What does plug ceramic look like? tan, whiter, darker, black? Tan is what you are gunning for. Too light is too hot or too lean, too dark or sooty is too rich, too cold a plug, or if greasy, is burning some oil. Not sure think J4J is correct? j6j bit hotter, j8j hotter yet.
Is bottom of float bowl dirty? fuel level in bowl correct?


----------



## bricycle (Sep 1, 2015)

one thing that really screwed with my mind, was once mine spun a flywheel key. took me forever to find my problem. put a Briggs Stratton key in.... re-timed it, ran great.


----------



## T.J. Higgins (Sep 1, 2015)

If the air filter is a reproduction, take it off.  The material that it is made of will choke the motor out.  had the same problem


----------



## whizzer_motorbike_fan (Sep 1, 2015)

T.J. Higgins said:


> If the air filter is a reproduction, take it off.  The material that it is made of will choke the motor out.  had the same problem




I thought the same thing since I heard of this happening.


----------



## bikewhorder (Sep 1, 2015)

You're awfully young to be having Whizzer problems already.


----------



## racie35 (Sep 1, 2015)

Make a short video of it acting up if you can. That'll help I think


----------



## American Vintage Bicycle Supply (Sep 1, 2015)

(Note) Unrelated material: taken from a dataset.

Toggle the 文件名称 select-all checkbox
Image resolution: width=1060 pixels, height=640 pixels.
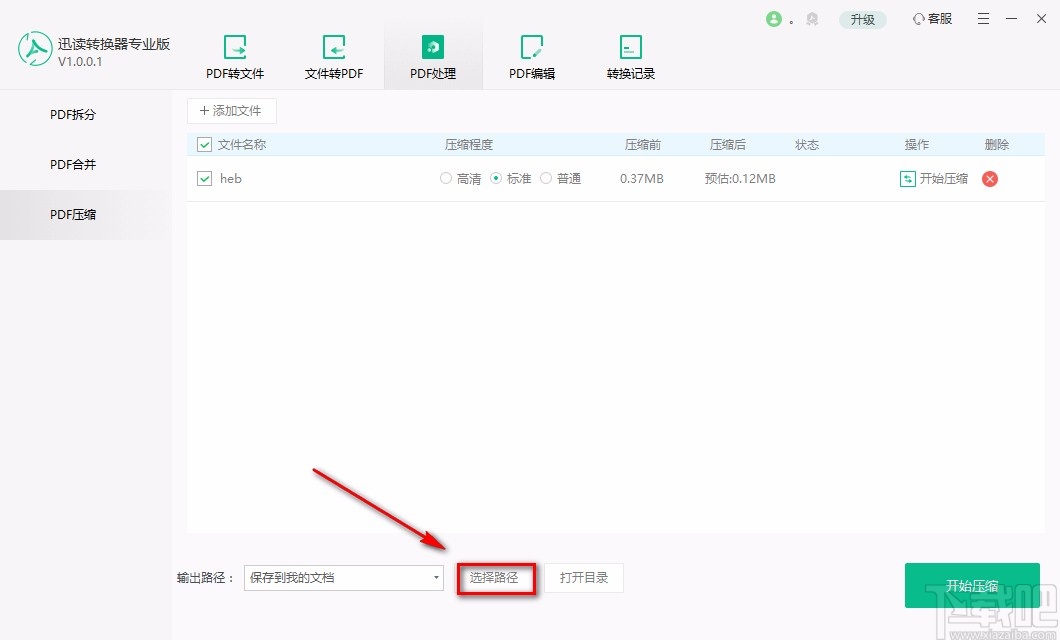pos(204,144)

I called ML to see if they had an idea.

Looks like I got it out of wack when I replaced the points cover.

The original owner had the condinsor wire routed outside the motor and attached to the points cover screw...BUT they didn't have it routed through the hole on the motor for that wire. They had drilled out a slot for it on the actual points cover they made for the wire.

So when I bought my points cover, I rerouted it the correct way.....(loosening the set screw in the process and throwing the points out of wack)

Duhhhhhhhh

So now i'm about to reset them correctly and see where I'm at.

Setting the IGN on flywheel to the TM on the block and adjusting the gap at 0.015...


----------



## bricycle (Sep 1, 2015)

Setting with a light is the way to go, the mark is just ballpark sometimes.


----------



## whizzer_motorbike_fan (Sep 1, 2015)

American Vintage Bicycle Supply said:


> I called ML to see if they had an idea.
> 
> Looks like I got it out of wack when I replaced the points cover.
> 
> ...




Let us know if you get it going. Also please post some pics.


----------



## American Vintage Bicycle Supply (Sep 1, 2015)

bricycle said:


> Setting with a light is the way to go, the mark is just ballpark sometimes.





After I tried what he said now I can't get it running at all. 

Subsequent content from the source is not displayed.